## Problem set:
a) Output, word for word, the passage of the shock-resisting steel concrete patent that opens with the words containing "BACKGROUND OF THE" and closes with "of the structure.".
b) Continue the shock-resisting steel concrete patent from the point where it stops.

## Document extract:
US20090282753A1

US20090282753A1 - Shock-Resisting Steel Concrete Structure

Info

Publication number: US20090282753A1
Application number: US12/122,951
Authority: US
Inventors: Chin-Lu Kuan; Pei-Lin Kuan
Original assignee: Individual
Current assignee: Individual
Priority date: 2008-05-19
Filing date: 2008-05-19
Publication date: 2009-11-19

Abstract

The present invention discloses a shock-resisting steel concrete structure including an external steel-plate frame covered onto a corresponding steel body, and a concrete filled up into the external steel-plate frame for engaging the steel bodies, steel wires and external steel-plates. The steel wires are used for connecting the steel bodies and woven into a mesh shape. Connecting wires are provided for connecting and engaging the external steel-plate frame and the steel bodies when the concrete is filled. A structure with a tight connection of the steel bodies, external steel-plate frames and concrete provides a better shock resistance, and effectively prevents accidents caused by concrete spalling.

Description

BACKGROUND OF THE INVENTION

(a) Field of the Invention
The present invention relates to a shock-resisting steel concrete structure, and more particularly to a shock-resisting steel concrete structure having a better shock resistance and effectively preventing accidents caused by a spalling concrete at external layers of the structure.
(b) Description of the Prior Art
Referring to FIG. 1 for a schematic view of a basic structure of a concrete-filled column of a construction in accordance with a prior art, a concrete body 9 is formed by consolidating a steel bar framework 91 and a concrete 92 of a totally different material enclosed onto the exterior of the steel bar framework 91 by grouting to produce a heterogeneous construction material, wherein the composition of the concrete 92 is very extensive, and basically includes mixing materials such as cement (including Portland cement and sulfate resisting cement, etc), sand, and coarse and fine aggregates and other materials (such as fly ash, chelating agent and accelerating agent, if needed).

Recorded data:
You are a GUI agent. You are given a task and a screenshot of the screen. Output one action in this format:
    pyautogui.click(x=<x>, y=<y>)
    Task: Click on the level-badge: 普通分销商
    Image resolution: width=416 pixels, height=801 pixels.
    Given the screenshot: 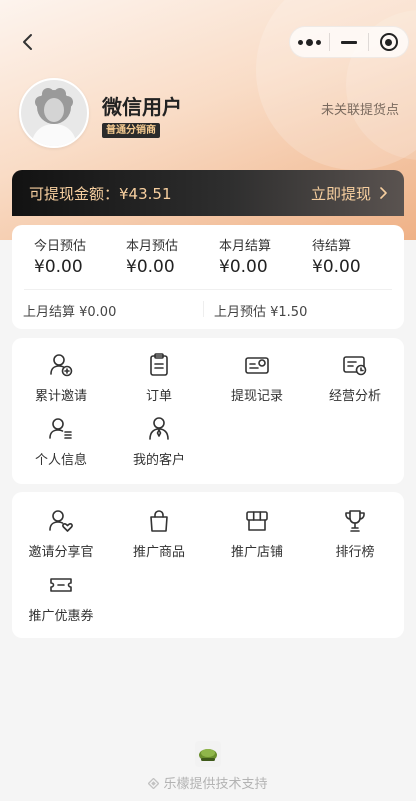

## Replies:
a)
BACKGROUND OF THE INVENTION

(a) Field of the Invention
The present invention relates to a shock-resisting steel concrete structure, and more particularly to a shock-resisting steel concrete structure having a better shock resistance and effectively preventing accidents caused by a spalling concrete at external layers of the structure.

b)
Since concretes made of different materials provide different functions for various specific applications, the binding effect of the concrete 92 increases the structural firmness and the capability of absorbing and dispersing energies of the steel bar framework 91. After the concrete 92 at external layers is spalled, the column core (or steel bar framework 91) still has the binding effect. However, if the pulling stress exceeds the pulling strength of the concrete in an earthquake, the concrete will be cracked. In the beginning, the crack is short and small, but it will increase and extend into the cross-section of the beams and columns. After the concrete construction is damaged by the earthquake, the damage will be extended to a portion or the whole of the construction.
After the concrete body is cracked, the concrete generally starts spalling from the external layer of the steel bar framework. If the spalling of the concrete body occurs at a high position of the construction or a floor, people or equipments below the concrete body may be hit directly by falling concrete lumps.
In a prior art, the steel bar framework of a construction and the concrete at the external layer are affected by different climates, and a void layer or a crevice may be formed easily by thermal expansions and contractions or after a light earthquake, such that outside air may enter into the concrete, or even go deep into the steel bar framework to corrode or damage the steel bar framework. In other words, a damage point is produced in the whole construction, and a more serious disaster may occur during a bigger earthquake.

SUMMARY OF THE INVENTION

The primary objective of the present invention is to overcome the shortcomings of the prior art by providing a shock-resisting steel concrete structure with a good shock resistance for preventing concretes from spalling, and such structure is particularly applicable for construction beams and columns.
To achieve the foregoing objective, the present invention provides a shock-resisting steel concrete structure, including an external steel-plate frame covered onto the exterior of a steel body and a concrete filled up into the external steel-plate frame and engaged with a steel body, a steel wire and an external steel-plate frame, and the external steel-plate frame is comprised of a plurality of steel plates enclosed around the exterior of the corresponding steel bodies respectively, and the external steel-plate frame includes a sunken/protruded portion, and each plate of the steel body is woven by steel wires into a mesh shape, and a connecting wire is connected between each external steel-plate frame and the steel body for their engagement when the concrete is filled.
Therefore, a structure for tightly connecting the steel body, the external steel-plate frame and the concrete provides a better shock resistance for the shock-resisting steel concrete structure to prevent the concrete from being damaged, the steel body from being corroded, and also prevent accidents caused by the spalling concrete at the external layer.
Compared with the prior art, the present invention has the following effects:
1. The shock resistance of the shock-resisting steel concrete structure is improved effectively.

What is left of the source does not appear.